Lobby contre lobby, défenseurs de la mer contre syndicat des marins-pêcheurs, une féroce bataille de chiffres et de communication se joue actuellement autour du thon rouge de la Méditerranée et de l’Atlantique. En effet, c’est aujourd’hui que le Premier ministre doit arrêter la position de la France concernant une éventuelle inscription de ce poisson sur la liste mondiale des espèces sauvages menacées. Ce week-end, la navigatrice Isabelle Autissier, récemment élue présidente de la section française du WWF (le Fonds mondial pour la nature), a lancé dans « le Journal du dimanche » un vibrant appel au président de la République. En finançant à coups de subventions la construction de navires toujours plus modernes, permettant d’aller pêcher « plus loin et plus profond », les gouvernements successifs ont encouragé la surexploitation des mers qui aujourd’hui met en péril l’avenir du thon rouge, argue en substance la navigatrice.

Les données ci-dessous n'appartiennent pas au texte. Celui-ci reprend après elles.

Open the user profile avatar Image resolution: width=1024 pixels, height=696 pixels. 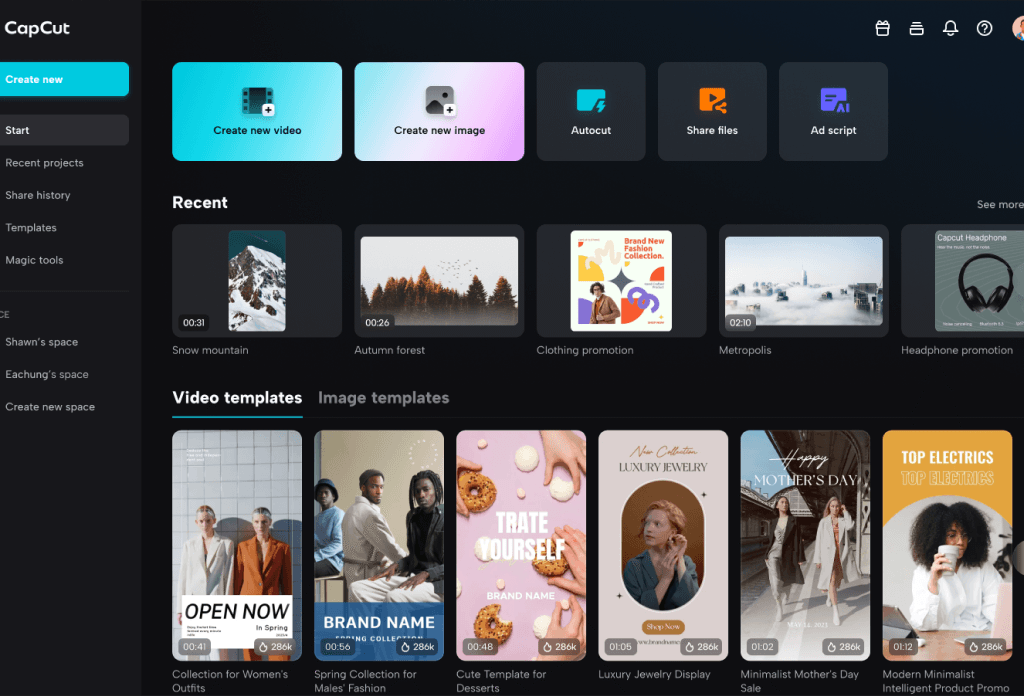click(x=1016, y=29)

Pour « sauver in extremis » cette espèce, Greenpeace et le WWF demandent donc à la France de se prononcer pour son ajout à l’annexe 1 de la Convention sur le commerce international des espèces de faune et de flore sauvages menacées d’extinction (Cites). Une telle décision interdirait totalement le commerce de cette espèce dont les stocks en Méditerranée et en Atlantique sont surveillés depuis des années par une organisation internationale, baptisée Iccat. A minima, une inscription à l’annexe 2 de la Cites bannirait l’exportation du thon, ce qui aurait pour conséquence d’en réduire très fortement la pêche au large des côtes françaises et européennes, sachant que l’essentiel des prises part au Japon.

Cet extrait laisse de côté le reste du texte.